* **TO DO**
Extract each row that contains the word "Open" and copy those rows out in full.

--- start SUPPLIED MATERIAL ---

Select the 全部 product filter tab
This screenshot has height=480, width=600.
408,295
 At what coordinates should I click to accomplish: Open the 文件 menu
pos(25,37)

--- end SUPPLIED MATERIAL ---
--- start SUPPLIED MATERIAL ---

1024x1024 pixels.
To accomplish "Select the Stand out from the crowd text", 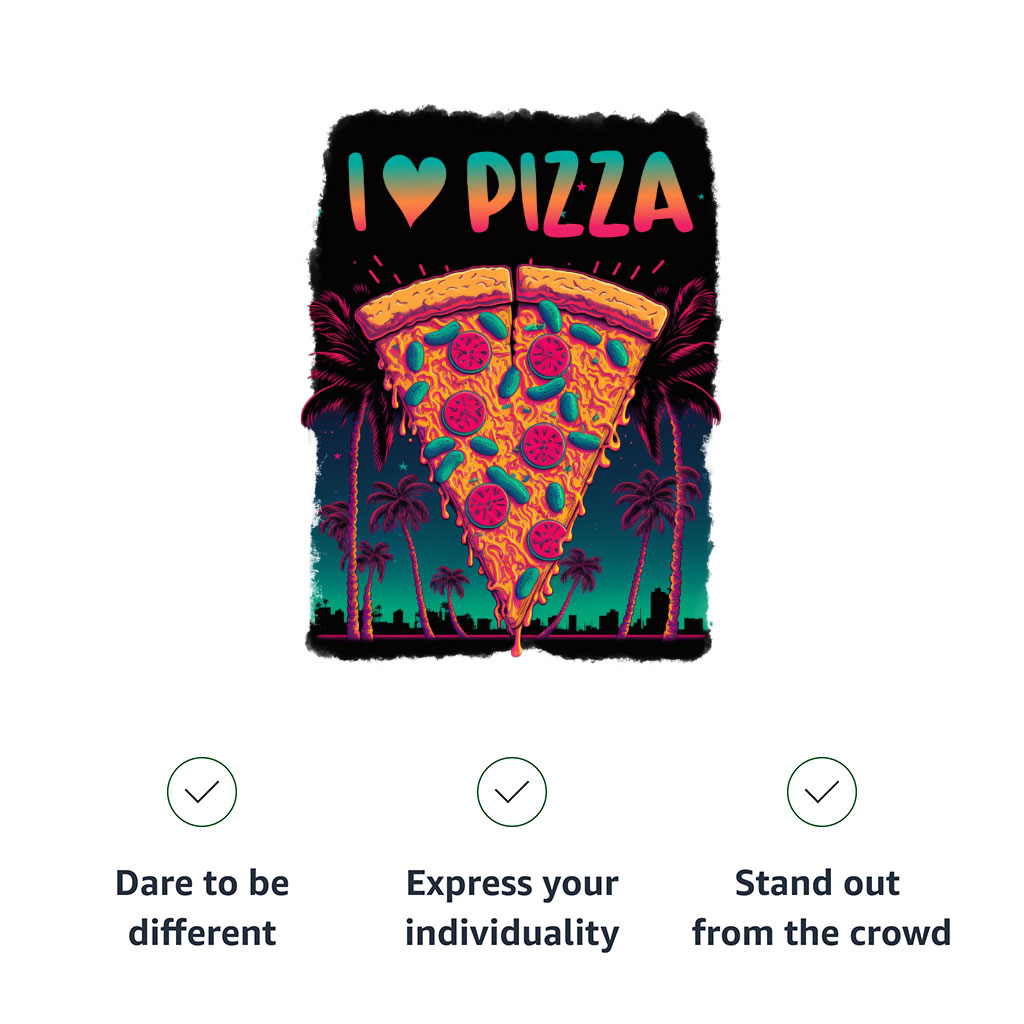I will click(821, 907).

--- end SUPPLIED MATERIAL ---
--- start SUPPLIED MATERIAL ---

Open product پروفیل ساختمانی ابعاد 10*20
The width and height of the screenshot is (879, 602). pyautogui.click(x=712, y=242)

--- end SUPPLIED MATERIAL ---

* **TASK RESULT**
 At what coordinates should I click to accomplish: Open the 文件 menu
Open product پروفیل ساختمانی ابعاد 10*20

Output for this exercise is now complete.